Bias-Targeted Nonparametric Balancing for Stable Causal Mediation Analysis
Chang Liu, AmirEmad Ghassami
TL;DR
This paper tackles the instability of influence-function-based causal mediation estimators in the presence of continuous mediators by introducing a bias-targeted nuisance estimation framework. It reparametrizes the likelihood to avoid direct mediator-density estimation and employs nonparametric minimax balancing within RKHS to stabilize nuisance components, achieving consistency, multiple robustness, and asymptotic normality. The authors develop a two-stage nuisance estimation procedure for the single-mediator case and extend it to multiple mediators, including kernel-based implementations and theory for bias control.
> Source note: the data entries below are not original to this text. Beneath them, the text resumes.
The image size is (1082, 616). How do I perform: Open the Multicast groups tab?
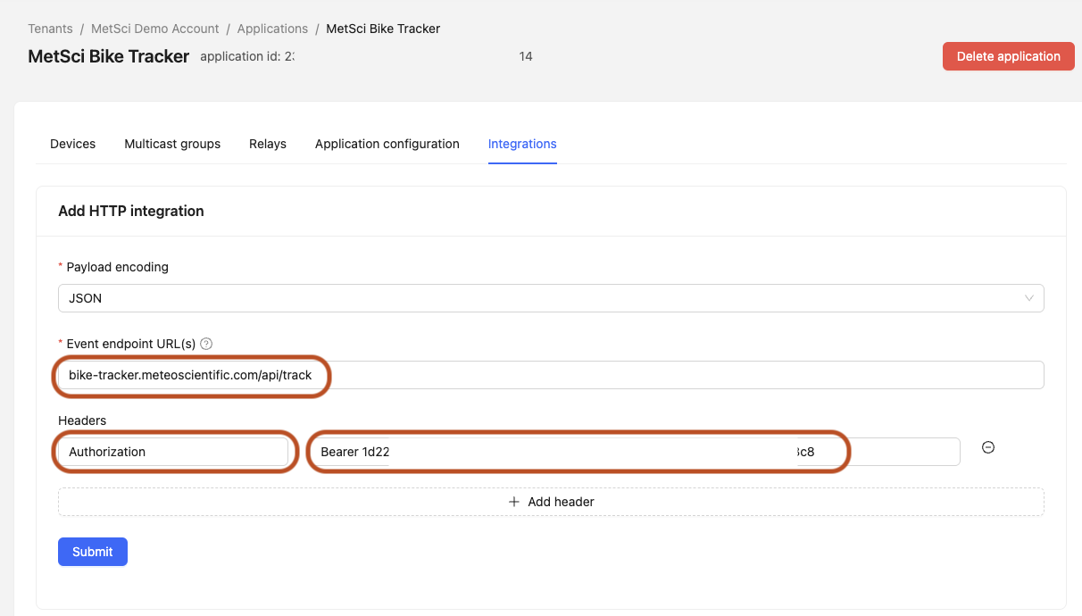(x=172, y=144)
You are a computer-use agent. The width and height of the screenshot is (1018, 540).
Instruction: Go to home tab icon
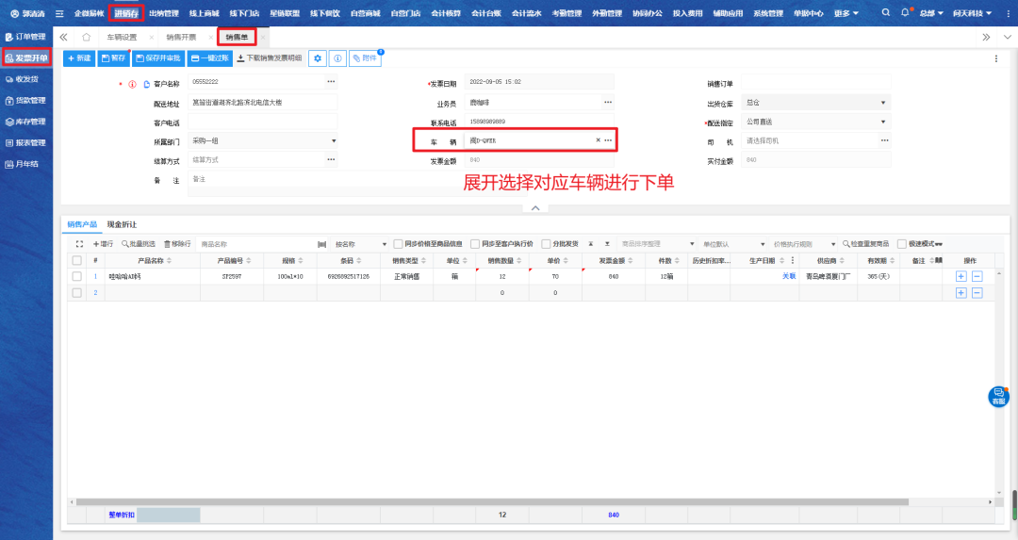tap(87, 37)

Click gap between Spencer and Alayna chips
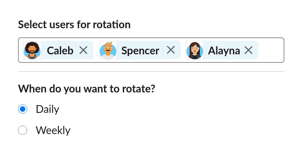click(183, 50)
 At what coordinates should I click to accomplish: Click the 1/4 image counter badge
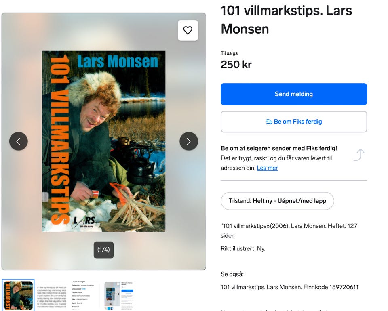[104, 250]
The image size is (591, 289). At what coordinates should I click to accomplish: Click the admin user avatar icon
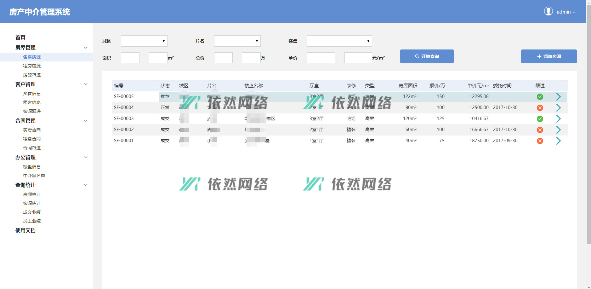point(548,11)
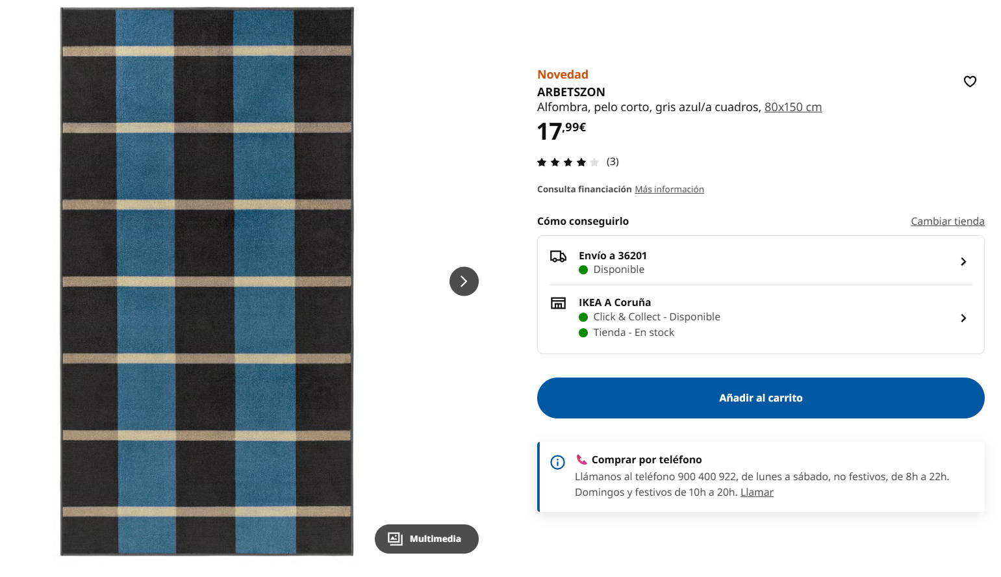The width and height of the screenshot is (1001, 577).
Task: Add the rug to favorites with the heart icon
Action: click(x=969, y=81)
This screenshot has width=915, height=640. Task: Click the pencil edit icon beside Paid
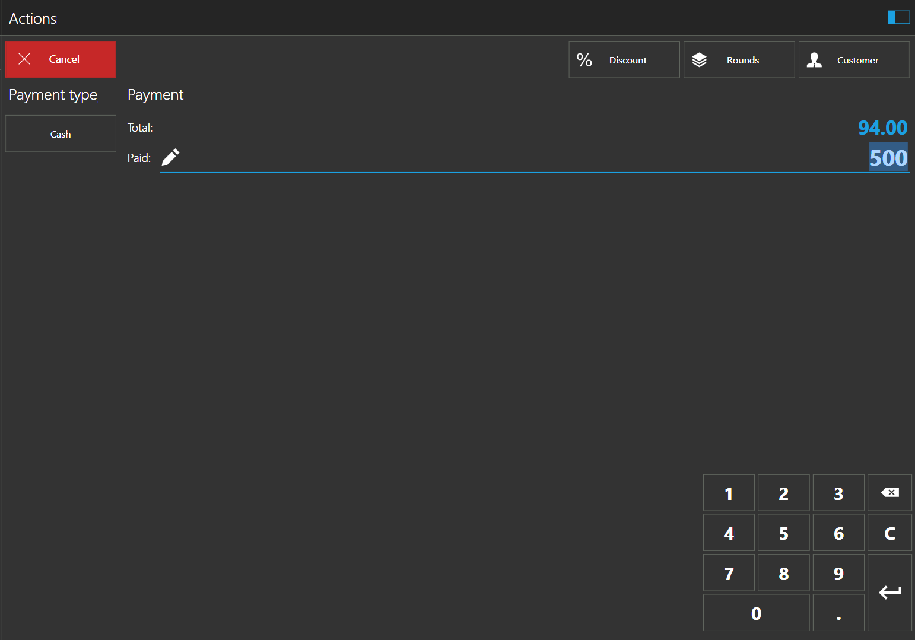click(x=170, y=157)
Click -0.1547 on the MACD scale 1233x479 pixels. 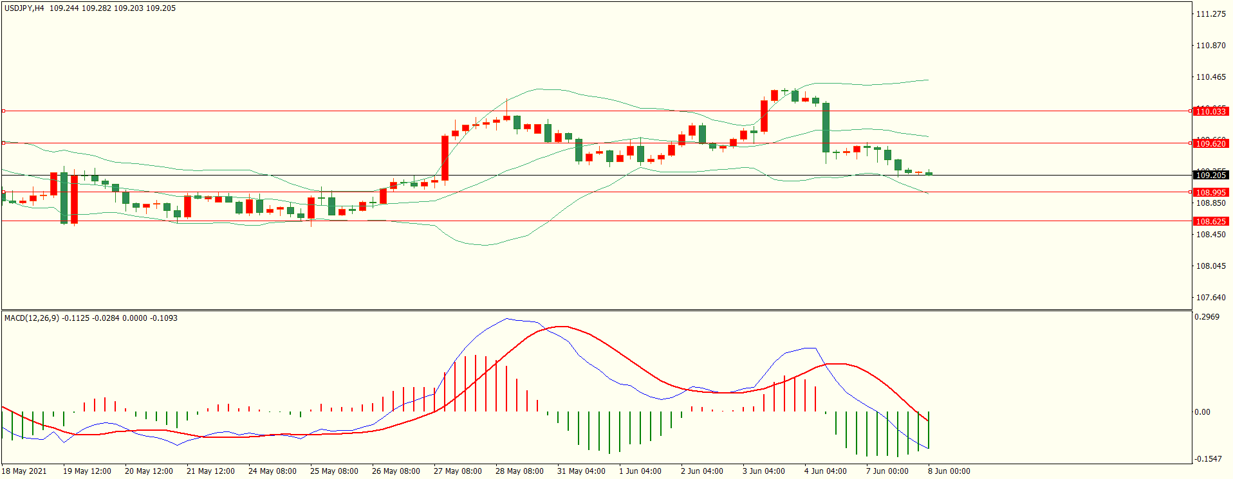point(1207,459)
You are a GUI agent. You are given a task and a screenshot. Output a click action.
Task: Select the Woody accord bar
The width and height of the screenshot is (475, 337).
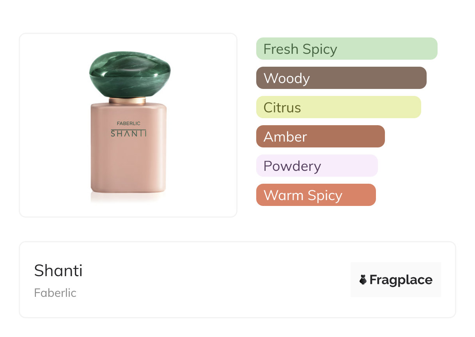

Through extensive simulations and an NHANES application, they demonstrate reduced bias and variance, improved inference, and substantive insights into obesity-related mediation of coronary heart disease via HbA1c.
Abstract
Influence function (IF)-based estimators are widely used in mediation analysis due to their modeling flexibility, but standard implementations require direct estimation of the distribution functions of the mediator and treatment variables. Since these functions appear in the denominator of IF-based estimators, they can induce significant instability, particularly with continuous mediators. In this work, we propose an alternative implementation of IF-based estimators for both single- and multiple-mediator settings, based on reparametrizations of the likelihood. The key idea is to estimate the involved nuisance functions according to their role in the bias structure of the IF-based estimators. In our approach, key nuisance functions that are potential sources of instability are estimated using a novel nonparametric weighted balancing method-which can be viewed as a nonparametric extension of covariate balancing generalized to mediation analysis-fully stabilizing the estimators. We establish consistency and multiple robustness under suitable regularity conditions, and asymptotic normality. Simulation studies demonstrate substantial reductions in bias and variance relative to existing methods for continuous mediators. We further illustrate the approach using NHANES 2013-2014 data to estimate the effect of obesity on coronary heart disease mediated by Glycohemoglobin.